→ **Task prompt**
Each line below should be quoted exactly, please.

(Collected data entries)

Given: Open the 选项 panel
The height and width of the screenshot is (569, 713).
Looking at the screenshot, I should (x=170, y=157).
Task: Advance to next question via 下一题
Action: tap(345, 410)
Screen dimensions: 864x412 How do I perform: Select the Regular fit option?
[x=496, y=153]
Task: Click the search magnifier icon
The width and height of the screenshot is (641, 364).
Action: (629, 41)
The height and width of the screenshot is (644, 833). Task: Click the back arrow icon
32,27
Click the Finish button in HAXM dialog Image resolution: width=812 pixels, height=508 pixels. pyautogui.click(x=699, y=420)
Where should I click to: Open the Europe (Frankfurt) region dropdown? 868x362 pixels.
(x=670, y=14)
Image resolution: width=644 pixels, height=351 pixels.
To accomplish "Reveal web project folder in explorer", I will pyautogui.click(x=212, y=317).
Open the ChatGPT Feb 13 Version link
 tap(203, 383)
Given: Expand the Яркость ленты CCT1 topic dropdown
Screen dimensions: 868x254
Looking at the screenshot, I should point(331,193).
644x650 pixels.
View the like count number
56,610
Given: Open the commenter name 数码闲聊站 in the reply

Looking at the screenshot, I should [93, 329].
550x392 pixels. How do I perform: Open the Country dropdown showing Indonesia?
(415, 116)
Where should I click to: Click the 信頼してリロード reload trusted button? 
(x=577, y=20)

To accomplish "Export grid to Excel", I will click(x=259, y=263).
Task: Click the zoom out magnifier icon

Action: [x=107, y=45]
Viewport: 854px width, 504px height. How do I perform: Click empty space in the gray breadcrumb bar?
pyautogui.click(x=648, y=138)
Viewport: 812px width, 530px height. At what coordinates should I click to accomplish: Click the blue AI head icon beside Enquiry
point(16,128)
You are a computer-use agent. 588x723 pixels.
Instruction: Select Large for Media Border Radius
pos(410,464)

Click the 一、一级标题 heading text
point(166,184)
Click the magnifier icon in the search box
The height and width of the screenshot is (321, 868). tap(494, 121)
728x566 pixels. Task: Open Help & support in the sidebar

→ **Expected answer**
Given: Open the 选项 panel
The height and width of the screenshot is (569, 713).
Looking at the screenshot, I should (x=170, y=157).
Task: Advance to next question via 下一题
Action: tap(345, 410)
Screen dimensions: 864x412 How do I perform: Select the Regular fit option?
[x=496, y=153]
Task: Click the search magnifier icon
The width and height of the screenshot is (641, 364).
Action: (629, 41)
The height and width of the screenshot is (644, 833). Task: Click the back arrow icon
32,27
Click the Finish button in HAXM dialog Image resolution: width=812 pixels, height=508 pixels. pyautogui.click(x=699, y=420)
Where should I click to: Open the Europe (Frankfurt) region dropdown? 868x362 pixels.
(x=670, y=14)
Image resolution: width=644 pixels, height=351 pixels.
To accomplish "Reveal web project folder in explorer", I will pyautogui.click(x=212, y=317).
Open the ChatGPT Feb 13 Version link
 tap(203, 383)
Given: Expand the Яркость ленты CCT1 topic dropdown
Screen dimensions: 868x254
Looking at the screenshot, I should point(331,193).
644x650 pixels.
View the like count number
56,610
Given: Open the commenter name 数码闲聊站 in the reply

Looking at the screenshot, I should [93, 329].
550x392 pixels. How do I perform: Open the Country dropdown showing Indonesia?
(415, 116)
Where should I click to: Click the 信頼してリロード reload trusted button? 
(x=577, y=20)

To accomplish "Export grid to Excel", I will click(x=259, y=263).
Task: Click the zoom out magnifier icon

Action: [x=107, y=45]
Viewport: 854px width, 504px height. How do I perform: Click empty space in the gray breadcrumb bar?
pyautogui.click(x=648, y=138)
Viewport: 812px width, 530px height. At what coordinates should I click to accomplish: Click the blue AI head icon beside Enquiry
point(16,128)
You are a computer-use agent. 588x723 pixels.
Instruction: Select Large for Media Border Radius
pos(410,464)

Click the 一、一级标题 heading text
point(166,184)
Click the magnifier icon in the search box
The height and width of the screenshot is (321, 868). tap(494, 121)
728x566 pixels. Task: Open Help & support in the sidebar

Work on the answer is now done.